╭─ SUPPLIED MATERIAL

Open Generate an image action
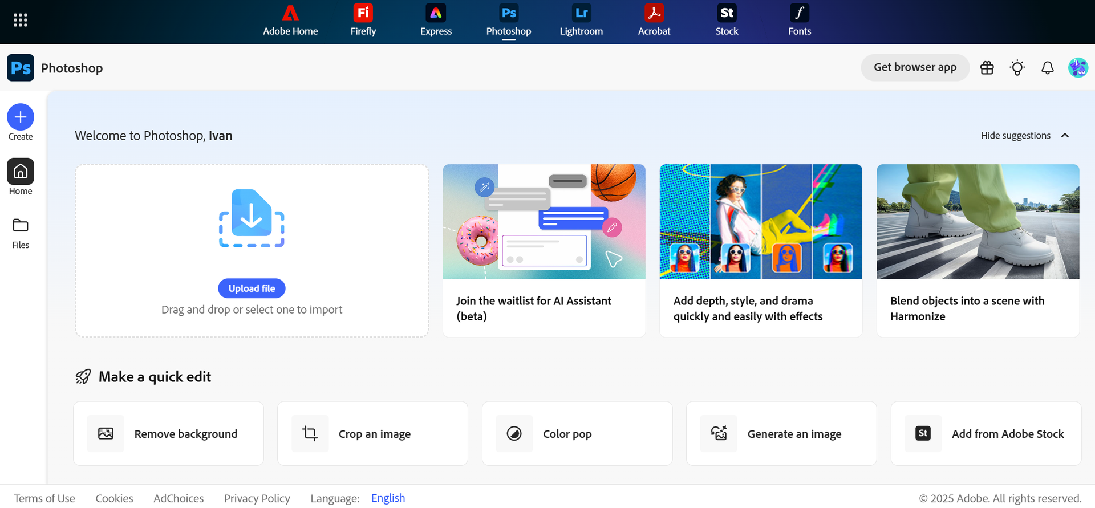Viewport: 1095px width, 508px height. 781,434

╰─
╭─ SUPPLIED MATERIAL

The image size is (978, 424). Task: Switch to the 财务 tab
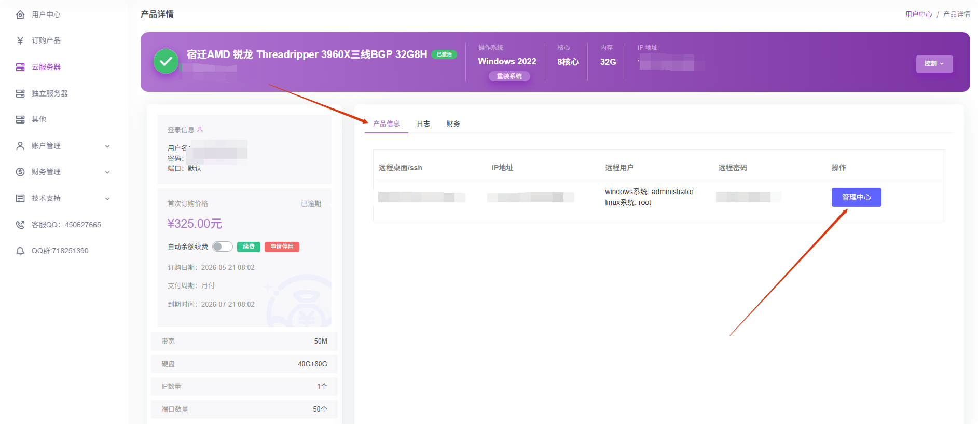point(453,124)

╰─
╭─ SUPPLIED MATERIAL

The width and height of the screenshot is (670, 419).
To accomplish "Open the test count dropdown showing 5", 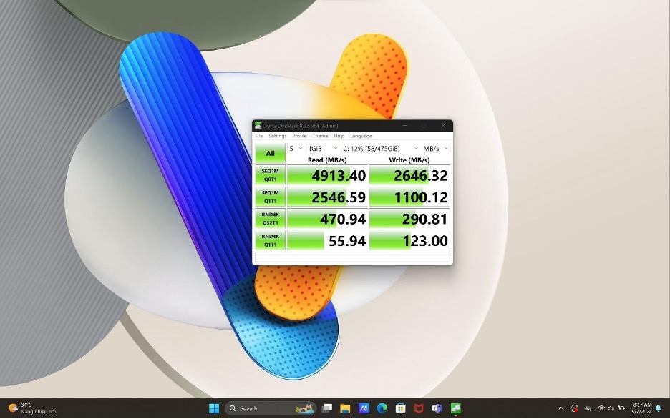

╰─

** BRIEF **
Look back at the data above, then output exactly the lines from the line holding "The width and" up to and including the line holding "the test count". Leave out the pictures.

** RESULT OF THIS EXERCISE **
The width and height of the screenshot is (670, 419).
To accomplish "Open the test count dropdown showing 5", 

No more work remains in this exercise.